Nueva relación con el campo y su gente

En medio de la guerra económica que ha encarecido los productos alimenticios industriales -ya sea completamente importados o con algún componente de producción nacional-, los pequeños y medianos productores agrícolas, los campesinos, han sido los que han abastecido a la población venezolana de los alimentos que han garantizado su subsistencia.

No sin cambios en los patrones de consumo y no sin resistencia a estos cambios, han aparecido arepas de yuca (mandioca) en lugar de la harina de maíz precocida, papa criolla en lugar de la importada desde Canadá y Estados Unidos, pescados en lugar de las carnes rojas y así sucesivamente.

Junto con los Comités Locales de Abastecimiento y Producción (CLAPs), que garantizan que las familias reciban regularmente una base alimentaria a través de una caja de alimentos a un precio altamente subsidiado (y algunas experiencias de producción comunitaria y consumo organizado), los campesinos son los que han garantizado que la Revolución no fuera ahogada por hambre.

Una delegación de campesinos de los Llanos Occidentales de Venezuela emprendió una marcha a pie rumbo a Caracas desde hace ya tres semanas.
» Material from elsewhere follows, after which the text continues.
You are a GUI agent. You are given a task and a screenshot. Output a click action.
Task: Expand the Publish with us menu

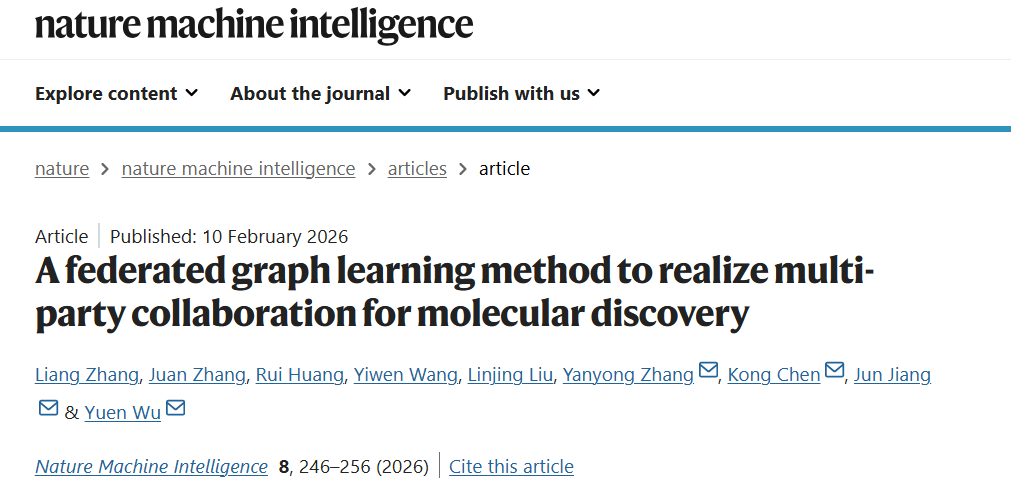tap(521, 93)
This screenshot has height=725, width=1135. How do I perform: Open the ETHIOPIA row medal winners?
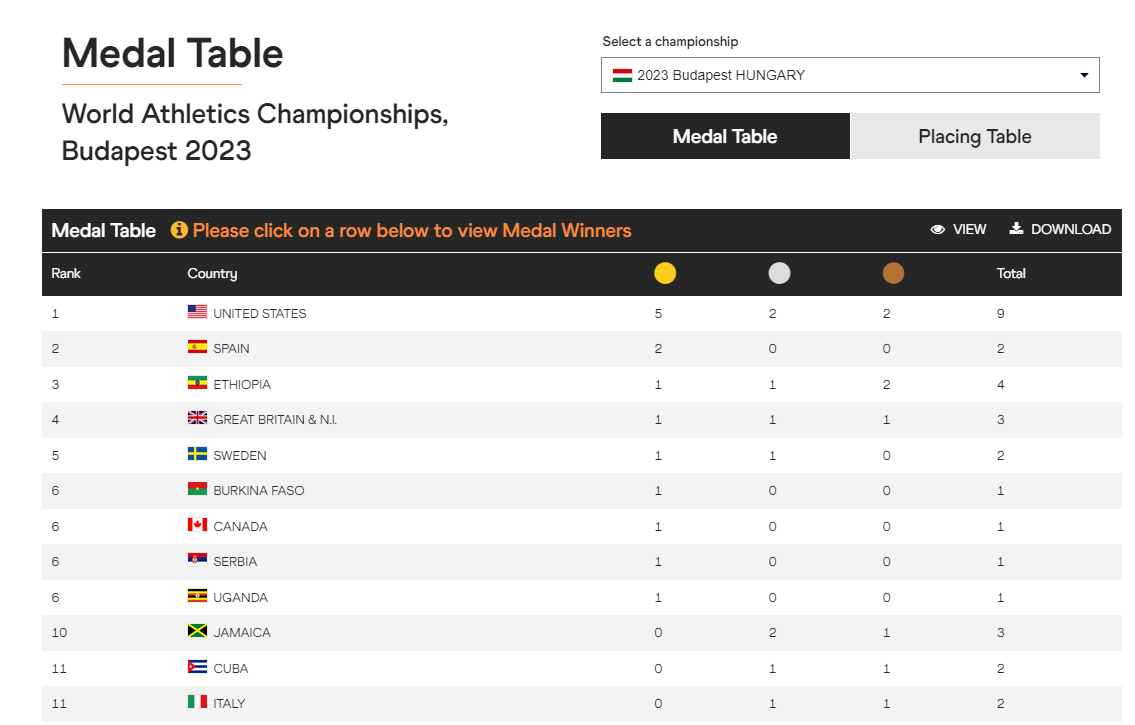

Los pequeños agricultores, que recorrieron más de 400 kilómetros para llegar este miércoles a Caracas, buscan ser escuchados por Maduro para denunciar a algunos funcionarios corruptos e indolentes que atentan contra la producción campesina y tomar nota de sus reclamos para lograr incrementar la producción.

Al mismo tiempo, los campesinos -que eran recibidos por el presidente este jueves, al cierre de nuestra edición- manifiestan su irrestricta defensa de la Revolución Bolivariana, para lo que aspiran a contribuir en la consolidación de la soberanía alimentaria.